Quando a classe trabalhadora argentina mais
precisou de um partido revolucionário, o objetivo principal da FT-QI não foi
trabalhar para construir um de forma independente dos oportunistas em geral,
mas sim apostar em um bloco oportunista com eles, para tentar utilizar “instrumentos
desafinados” para cumprir tarefas revolucionárias. Trotsky defendeu que “Para
levar a cabo eficazmente” todas as tarefas revolucionárias “são necessárias
três condições: o partido, o partido, e uma vez mais o partido.” (A revolução espanhola e as tarefas dos
comunistas, janeiro de 1931). Para a FT-QI, era necessário, acima de tudo,
um bloco com os centristas e reformistas.
Alguns companheiros da FT-QI sustentam que
através das “manobras” como a FIT, estão apenas lutando para construir um
partido revolucionário o mais rápido possível. Verificar as possibilidades de
fusão com outras organizações é uma tarefa fundamental para que os pequenos
grupos trotskistas possam se desenvolver. Mas isso deve se dar ao mesmo tempo
em que se trava uma batalha contra todas as concepções oportunistas.

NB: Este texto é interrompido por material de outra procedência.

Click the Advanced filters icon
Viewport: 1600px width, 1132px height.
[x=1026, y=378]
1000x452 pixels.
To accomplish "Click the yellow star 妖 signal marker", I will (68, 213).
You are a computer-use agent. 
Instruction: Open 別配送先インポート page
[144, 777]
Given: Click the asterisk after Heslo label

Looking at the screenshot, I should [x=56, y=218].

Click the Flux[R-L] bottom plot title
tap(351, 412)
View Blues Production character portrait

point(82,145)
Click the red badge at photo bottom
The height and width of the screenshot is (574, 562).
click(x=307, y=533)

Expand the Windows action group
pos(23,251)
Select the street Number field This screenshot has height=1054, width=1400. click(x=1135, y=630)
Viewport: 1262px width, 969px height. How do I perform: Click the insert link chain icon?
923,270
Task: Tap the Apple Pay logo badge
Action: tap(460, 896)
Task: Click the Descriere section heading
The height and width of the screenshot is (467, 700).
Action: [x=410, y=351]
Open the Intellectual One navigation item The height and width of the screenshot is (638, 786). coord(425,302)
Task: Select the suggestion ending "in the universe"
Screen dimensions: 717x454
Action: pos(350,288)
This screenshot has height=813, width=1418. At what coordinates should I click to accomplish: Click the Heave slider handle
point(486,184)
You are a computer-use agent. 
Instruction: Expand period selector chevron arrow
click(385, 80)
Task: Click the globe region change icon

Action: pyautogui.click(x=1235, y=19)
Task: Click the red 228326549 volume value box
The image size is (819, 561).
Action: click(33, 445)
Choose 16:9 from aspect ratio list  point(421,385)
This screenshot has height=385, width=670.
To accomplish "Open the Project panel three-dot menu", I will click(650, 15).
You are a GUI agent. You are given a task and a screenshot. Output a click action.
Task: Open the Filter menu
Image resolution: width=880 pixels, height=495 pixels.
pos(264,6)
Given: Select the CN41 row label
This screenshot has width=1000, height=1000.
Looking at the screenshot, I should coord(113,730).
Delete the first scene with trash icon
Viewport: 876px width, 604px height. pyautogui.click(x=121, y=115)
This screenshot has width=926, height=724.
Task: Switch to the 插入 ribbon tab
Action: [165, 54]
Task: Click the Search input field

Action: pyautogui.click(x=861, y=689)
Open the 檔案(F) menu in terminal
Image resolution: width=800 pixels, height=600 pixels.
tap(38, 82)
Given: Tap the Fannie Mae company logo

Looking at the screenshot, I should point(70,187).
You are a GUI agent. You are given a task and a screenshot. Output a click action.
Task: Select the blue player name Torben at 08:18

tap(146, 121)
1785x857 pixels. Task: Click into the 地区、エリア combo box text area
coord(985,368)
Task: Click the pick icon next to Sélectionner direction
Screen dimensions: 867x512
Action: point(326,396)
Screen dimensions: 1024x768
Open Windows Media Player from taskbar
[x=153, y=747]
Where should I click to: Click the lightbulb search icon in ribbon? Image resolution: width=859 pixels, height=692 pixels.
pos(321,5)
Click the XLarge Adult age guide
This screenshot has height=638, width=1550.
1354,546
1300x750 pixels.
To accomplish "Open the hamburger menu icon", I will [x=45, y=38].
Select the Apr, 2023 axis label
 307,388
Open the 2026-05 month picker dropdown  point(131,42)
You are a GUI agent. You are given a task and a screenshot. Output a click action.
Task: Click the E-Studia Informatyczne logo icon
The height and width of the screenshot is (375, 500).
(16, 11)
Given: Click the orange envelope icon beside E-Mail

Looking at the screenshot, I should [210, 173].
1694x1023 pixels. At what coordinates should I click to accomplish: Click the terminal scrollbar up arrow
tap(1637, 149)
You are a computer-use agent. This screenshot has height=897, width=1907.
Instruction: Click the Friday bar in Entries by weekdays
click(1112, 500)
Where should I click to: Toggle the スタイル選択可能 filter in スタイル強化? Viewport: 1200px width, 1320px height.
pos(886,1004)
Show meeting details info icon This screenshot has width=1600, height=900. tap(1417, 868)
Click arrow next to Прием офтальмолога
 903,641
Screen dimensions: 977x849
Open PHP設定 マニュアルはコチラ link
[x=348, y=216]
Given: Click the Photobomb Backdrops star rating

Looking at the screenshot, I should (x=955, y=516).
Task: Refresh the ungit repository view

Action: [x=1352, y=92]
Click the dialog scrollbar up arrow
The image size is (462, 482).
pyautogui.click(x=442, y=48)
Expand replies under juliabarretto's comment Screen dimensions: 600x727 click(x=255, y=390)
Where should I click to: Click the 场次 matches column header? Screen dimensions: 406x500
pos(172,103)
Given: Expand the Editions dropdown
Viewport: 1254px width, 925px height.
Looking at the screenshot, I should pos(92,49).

Não se
combate seriamente o centrismo do PO, por exemplo, encobrindo as posições
dúbias de Altamira, ou dizendo que este pode cumprir um papel revolucionário.
Essa tarefa de combater seriamente o centrismo, a Fração Trotskista abandona
quando quer se apresentar para a classe trabalhadora sob a mesma bandeira das
organizações oportunistas.
O partido mundial da revolução socialista não
será reconstruído em colaboração com o centrismo. Em alguns momentos, a Fração
Trotskista tem o mérito de se opor à colaboração de classes com os setores da
burguesia com os quais muitos na esquerda flertam e consideram
“anti-imperialistas”, “objetivamente revolucionários”, “progressivos” ou coisas
do gênero. Mas isso não tem nenhum valor se ela está a serviço de um projeto de
construção de partido que não é independente desses grupos centristas e, por
vezes, cumpre o papel de blindar os seus oportunismos sob o rótulo de
“revolucionário”.
A história da construção da Quarta
Internacional está repleta de exemplos de como é possível se aproximar de
organizações centristas jovens e instáveis e ganha-las para o programa
revolucionário. Isso foi feito sem capitular ao centrismo, e sem dizer que este
podia simplesmente passar a cumprir um papel revolucionário sem um rompimento
claro e aberto com seu programa prévio. Tanto o PSTU brasileiro quanto o PO
argentino são grupos centristas consolidados, com uma trajetória de várias
décadas de traições aos interesses da classe trabalhadora. É extremamente
improvável, para dizer o mínimo, que esses grupos, com sua atual liderança,
possam ser ganhos como um todo para o programa revolucionário. Mas mesmo se
isso fosse possível, certamente não aconteceria através da postura
“diplomática” dos chamados da FT-QI e nem nas ilusões nutridas no caráter
“revolucionário” de frentes como a FIT. Como nós explicamos em outra ocasião:
“Os
revolucionários não são indiferentes ao fato de que as organizações centristas
(como o PSTU), e mesmo partidos reformistas, possuem contradições internas,
muitas à esquerda, e que podem ser resolvidas ganhando largas frações de tais
grupos para uma política revolucionária. Mas essa ruptura precisa se dar em
algum momento e somente os revolucionários podem cumprir o papel de separar os
militantes honestos que são atraídos inadvertidamente para organizações
engessadas e aqueles que já estão conscientemente presos a políticas centristas
ou ao aparato burocrático do partido... Mas o PSTU em si, como partido que
existe hoje, afasta os militantes honestos das concepções genuinamente
revolucionárias, ao invés de aproximá-los delas.”
“A
liderança da LER-QI possui sérias ilusões no PSTU (e em sua direção) se
compreende que esse partido pode ser influenciado por ela e simplesmente passar
a cumprir um papel progressivo na luta pela construção da vanguarda comunista.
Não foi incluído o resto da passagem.